**EXERCISE DATA**
+ + +

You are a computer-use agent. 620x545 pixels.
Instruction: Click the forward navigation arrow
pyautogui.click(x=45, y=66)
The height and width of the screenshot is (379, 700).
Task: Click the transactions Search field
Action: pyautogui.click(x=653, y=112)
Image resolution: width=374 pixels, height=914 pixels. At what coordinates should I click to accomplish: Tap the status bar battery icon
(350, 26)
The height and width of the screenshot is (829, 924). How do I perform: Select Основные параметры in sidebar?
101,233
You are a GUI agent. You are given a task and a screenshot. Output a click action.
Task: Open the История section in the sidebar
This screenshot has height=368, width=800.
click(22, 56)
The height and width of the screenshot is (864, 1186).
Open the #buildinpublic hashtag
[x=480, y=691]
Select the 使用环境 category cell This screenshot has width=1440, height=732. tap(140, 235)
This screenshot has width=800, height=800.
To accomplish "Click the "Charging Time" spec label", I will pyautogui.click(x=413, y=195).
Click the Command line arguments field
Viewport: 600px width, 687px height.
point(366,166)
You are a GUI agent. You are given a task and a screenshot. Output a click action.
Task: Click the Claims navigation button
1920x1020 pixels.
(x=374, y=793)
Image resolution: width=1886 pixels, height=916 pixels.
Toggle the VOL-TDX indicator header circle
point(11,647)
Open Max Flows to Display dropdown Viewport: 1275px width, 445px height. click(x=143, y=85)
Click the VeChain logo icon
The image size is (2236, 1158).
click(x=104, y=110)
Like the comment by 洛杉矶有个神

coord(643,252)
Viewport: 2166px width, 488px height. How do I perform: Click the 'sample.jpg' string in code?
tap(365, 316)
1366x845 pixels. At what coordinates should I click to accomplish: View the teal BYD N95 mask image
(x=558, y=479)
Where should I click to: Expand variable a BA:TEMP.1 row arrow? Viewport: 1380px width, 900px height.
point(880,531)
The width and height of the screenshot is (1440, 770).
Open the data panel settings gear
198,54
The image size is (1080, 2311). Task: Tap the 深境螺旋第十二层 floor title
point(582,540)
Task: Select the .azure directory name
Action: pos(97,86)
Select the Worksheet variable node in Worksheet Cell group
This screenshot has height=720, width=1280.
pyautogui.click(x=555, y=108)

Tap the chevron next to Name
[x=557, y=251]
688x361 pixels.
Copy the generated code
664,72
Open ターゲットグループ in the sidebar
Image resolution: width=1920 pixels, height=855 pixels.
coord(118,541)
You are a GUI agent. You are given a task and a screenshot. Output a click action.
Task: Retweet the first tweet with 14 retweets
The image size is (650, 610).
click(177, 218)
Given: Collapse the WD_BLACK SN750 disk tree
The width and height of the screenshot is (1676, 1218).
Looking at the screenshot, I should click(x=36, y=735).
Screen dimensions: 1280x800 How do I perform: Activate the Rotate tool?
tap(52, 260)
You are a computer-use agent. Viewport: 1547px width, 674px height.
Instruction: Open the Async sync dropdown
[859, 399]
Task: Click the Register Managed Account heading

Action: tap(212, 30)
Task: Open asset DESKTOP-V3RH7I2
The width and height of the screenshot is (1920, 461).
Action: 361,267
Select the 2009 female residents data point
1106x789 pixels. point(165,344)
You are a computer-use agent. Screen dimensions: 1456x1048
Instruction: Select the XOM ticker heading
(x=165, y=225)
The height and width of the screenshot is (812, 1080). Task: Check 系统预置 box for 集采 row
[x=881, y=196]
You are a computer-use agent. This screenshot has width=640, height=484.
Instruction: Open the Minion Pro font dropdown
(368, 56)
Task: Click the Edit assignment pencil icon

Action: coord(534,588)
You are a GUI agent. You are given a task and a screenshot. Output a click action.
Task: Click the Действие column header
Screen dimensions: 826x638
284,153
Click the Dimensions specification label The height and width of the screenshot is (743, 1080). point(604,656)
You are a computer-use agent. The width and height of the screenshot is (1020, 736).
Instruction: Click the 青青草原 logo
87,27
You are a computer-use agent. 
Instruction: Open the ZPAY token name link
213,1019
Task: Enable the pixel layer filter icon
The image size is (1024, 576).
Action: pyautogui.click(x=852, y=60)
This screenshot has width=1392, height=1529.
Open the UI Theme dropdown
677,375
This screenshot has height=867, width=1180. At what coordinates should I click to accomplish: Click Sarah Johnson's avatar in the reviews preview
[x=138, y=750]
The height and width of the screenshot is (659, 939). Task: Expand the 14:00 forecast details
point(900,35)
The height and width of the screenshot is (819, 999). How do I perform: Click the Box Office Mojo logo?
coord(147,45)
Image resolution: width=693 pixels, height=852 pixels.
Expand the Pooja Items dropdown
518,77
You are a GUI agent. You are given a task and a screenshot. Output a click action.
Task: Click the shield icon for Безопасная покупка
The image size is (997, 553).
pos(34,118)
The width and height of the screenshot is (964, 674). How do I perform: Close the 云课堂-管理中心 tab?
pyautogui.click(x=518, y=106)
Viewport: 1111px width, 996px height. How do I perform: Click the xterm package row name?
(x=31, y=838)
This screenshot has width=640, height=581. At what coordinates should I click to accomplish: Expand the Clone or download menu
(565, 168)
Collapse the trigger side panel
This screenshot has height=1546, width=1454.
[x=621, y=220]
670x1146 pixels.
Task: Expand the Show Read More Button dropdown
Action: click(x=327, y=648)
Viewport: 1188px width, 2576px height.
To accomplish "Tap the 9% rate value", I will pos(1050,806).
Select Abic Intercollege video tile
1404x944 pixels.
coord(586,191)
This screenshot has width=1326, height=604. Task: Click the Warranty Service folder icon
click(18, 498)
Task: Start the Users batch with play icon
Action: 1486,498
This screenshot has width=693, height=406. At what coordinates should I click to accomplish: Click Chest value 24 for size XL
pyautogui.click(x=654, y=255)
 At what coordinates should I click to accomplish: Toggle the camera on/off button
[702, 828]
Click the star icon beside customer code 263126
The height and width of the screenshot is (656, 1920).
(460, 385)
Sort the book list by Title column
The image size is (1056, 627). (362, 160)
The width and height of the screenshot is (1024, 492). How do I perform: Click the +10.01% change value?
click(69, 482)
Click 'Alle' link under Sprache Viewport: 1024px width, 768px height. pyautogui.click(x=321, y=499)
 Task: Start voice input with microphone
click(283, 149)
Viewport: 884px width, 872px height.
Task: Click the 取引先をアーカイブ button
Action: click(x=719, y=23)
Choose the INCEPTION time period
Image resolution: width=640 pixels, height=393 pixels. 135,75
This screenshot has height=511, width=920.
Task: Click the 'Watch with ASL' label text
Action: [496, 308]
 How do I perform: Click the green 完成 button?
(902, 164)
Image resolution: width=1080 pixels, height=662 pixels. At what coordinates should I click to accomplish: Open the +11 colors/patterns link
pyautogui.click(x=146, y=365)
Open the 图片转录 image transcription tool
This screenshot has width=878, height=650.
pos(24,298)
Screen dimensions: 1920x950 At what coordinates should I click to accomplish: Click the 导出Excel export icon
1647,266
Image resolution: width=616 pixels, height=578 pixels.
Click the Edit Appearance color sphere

+ + +

**WHAT THIS TASK INVOLVES**
For this exercise, set down the entire listing above exactly as given.

**SOLUTION FOR THIS EXERCISE**
You are a computer-use agent. 620x545 pixels.
Instruction: Click the forward navigation arrow
pyautogui.click(x=45, y=66)
The height and width of the screenshot is (379, 700).
Task: Click the transactions Search field
Action: pyautogui.click(x=653, y=112)
Image resolution: width=374 pixels, height=914 pixels. At what coordinates should I click to accomplish: Tap the status bar battery icon
(350, 26)
The height and width of the screenshot is (829, 924). How do I perform: Select Основные параметры in sidebar?
101,233
You are a GUI agent. You are given a task and a screenshot. Output a click action.
Task: Open the История section in the sidebar
This screenshot has height=368, width=800.
click(22, 56)
The height and width of the screenshot is (864, 1186).
Open the #buildinpublic hashtag
[x=480, y=691]
Select the 使用环境 category cell This screenshot has width=1440, height=732. tap(140, 235)
This screenshot has width=800, height=800.
To accomplish "Click the "Charging Time" spec label", I will pyautogui.click(x=413, y=195).
Click the Command line arguments field
Viewport: 600px width, 687px height.
point(366,166)
You are a GUI agent. You are given a task and a screenshot. Output a click action.
Task: Click the Claims navigation button
1920x1020 pixels.
(x=374, y=793)
Image resolution: width=1886 pixels, height=916 pixels.
Toggle the VOL-TDX indicator header circle
point(11,647)
Open Max Flows to Display dropdown Viewport: 1275px width, 445px height. click(x=143, y=85)
Click the VeChain logo icon
The image size is (2236, 1158).
click(x=104, y=110)
Like the comment by 洛杉矶有个神

coord(643,252)
Viewport: 2166px width, 488px height. How do I perform: Click the 'sample.jpg' string in code?
tap(365, 316)
1366x845 pixels. At what coordinates should I click to accomplish: View the teal BYD N95 mask image
(x=558, y=479)
Where should I click to: Expand variable a BA:TEMP.1 row arrow? Viewport: 1380px width, 900px height.
point(880,531)
The width and height of the screenshot is (1440, 770).
Open the data panel settings gear
198,54
The image size is (1080, 2311). Task: Tap the 深境螺旋第十二层 floor title
point(582,540)
Task: Select the .azure directory name
Action: pos(97,86)
Select the Worksheet variable node in Worksheet Cell group
This screenshot has height=720, width=1280.
pyautogui.click(x=555, y=108)

Tap the chevron next to Name
[x=557, y=251]
688x361 pixels.
Copy the generated code
664,72
Open ターゲットグループ in the sidebar
Image resolution: width=1920 pixels, height=855 pixels.
coord(118,541)
You are a GUI agent. You are given a task and a screenshot. Output a click action.
Task: Retweet the first tweet with 14 retweets
The image size is (650, 610).
click(177, 218)
Given: Collapse the WD_BLACK SN750 disk tree
The width and height of the screenshot is (1676, 1218).
Looking at the screenshot, I should click(x=36, y=735).
Screen dimensions: 1280x800 How do I perform: Activate the Rotate tool?
tap(52, 260)
You are a computer-use agent. Viewport: 1547px width, 674px height.
Instruction: Open the Async sync dropdown
[859, 399]
Task: Click the Register Managed Account heading

Action: tap(212, 30)
Task: Open asset DESKTOP-V3RH7I2
The width and height of the screenshot is (1920, 461).
Action: 361,267
Select the 2009 female residents data point
1106x789 pixels. point(165,344)
You are a computer-use agent. Screen dimensions: 1456x1048
Instruction: Select the XOM ticker heading
(x=165, y=225)
The height and width of the screenshot is (812, 1080). Task: Check 系统预置 box for 集采 row
[x=881, y=196]
You are a computer-use agent. This screenshot has width=640, height=484.
Instruction: Open the Minion Pro font dropdown
(368, 56)
Task: Click the Edit assignment pencil icon

Action: coord(534,588)
You are a GUI agent. You are given a task and a screenshot. Output a click action.
Task: Click the Действие column header
Screen dimensions: 826x638
284,153
Click the Dimensions specification label The height and width of the screenshot is (743, 1080). point(604,656)
You are a computer-use agent. The width and height of the screenshot is (1020, 736).
Instruction: Click the 青青草原 logo
87,27
You are a computer-use agent. 
Instruction: Open the ZPAY token name link
213,1019
Task: Enable the pixel layer filter icon
The image size is (1024, 576).
Action: pyautogui.click(x=852, y=60)
This screenshot has width=1392, height=1529.
Open the UI Theme dropdown
677,375
This screenshot has height=867, width=1180. At what coordinates should I click to accomplish: Click Sarah Johnson's avatar in the reviews preview
[x=138, y=750]
The height and width of the screenshot is (659, 939). Task: Expand the 14:00 forecast details
point(900,35)
The height and width of the screenshot is (819, 999). How do I perform: Click the Box Office Mojo logo?
coord(147,45)
Image resolution: width=693 pixels, height=852 pixels.
Expand the Pooja Items dropdown
518,77
You are a GUI agent. You are given a task and a screenshot. Output a click action.
Task: Click the shield icon for Безопасная покупка
The image size is (997, 553).
pos(34,118)
The width and height of the screenshot is (964, 674). How do I perform: Close the 云课堂-管理中心 tab?
pyautogui.click(x=518, y=106)
Viewport: 1111px width, 996px height. How do I perform: Click the xterm package row name?
(x=31, y=838)
This screenshot has width=640, height=581. At what coordinates should I click to accomplish: Expand the Clone or download menu
(565, 168)
Collapse the trigger side panel
This screenshot has height=1546, width=1454.
[x=621, y=220]
670x1146 pixels.
Task: Expand the Show Read More Button dropdown
Action: click(x=327, y=648)
Viewport: 1188px width, 2576px height.
To accomplish "Tap the 9% rate value", I will pos(1050,806).
Select Abic Intercollege video tile
1404x944 pixels.
coord(586,191)
This screenshot has width=1326, height=604. Task: Click the Warranty Service folder icon
click(18, 498)
Task: Start the Users batch with play icon
Action: 1486,498
This screenshot has width=693, height=406. At what coordinates should I click to accomplish: Click Chest value 24 for size XL
pyautogui.click(x=654, y=255)
 At what coordinates should I click to accomplish: Toggle the camera on/off button
[702, 828]
Click the star icon beside customer code 263126
The height and width of the screenshot is (656, 1920).
(460, 385)
Sort the book list by Title column
The image size is (1056, 627). (362, 160)
The width and height of the screenshot is (1024, 492). How do I perform: Click the +10.01% change value?
click(69, 482)
Click 'Alle' link under Sprache Viewport: 1024px width, 768px height. pyautogui.click(x=321, y=499)
 Task: Start voice input with microphone
click(283, 149)
Viewport: 884px width, 872px height.
Task: Click the 取引先をアーカイブ button
Action: click(x=719, y=23)
Choose the INCEPTION time period
Image resolution: width=640 pixels, height=393 pixels. 135,75
This screenshot has height=511, width=920.
Task: Click the 'Watch with ASL' label text
Action: [496, 308]
 How do I perform: Click the green 完成 button?
(902, 164)
Image resolution: width=1080 pixels, height=662 pixels. At what coordinates should I click to accomplish: Open the +11 colors/patterns link
pyautogui.click(x=146, y=365)
Open the 图片转录 image transcription tool
This screenshot has width=878, height=650.
pos(24,298)
Screen dimensions: 1920x950 At what coordinates should I click to accomplish: Click the 导出Excel export icon
1647,266
Image resolution: width=616 pixels, height=578 pixels.
Click the Edit Appearance color sphere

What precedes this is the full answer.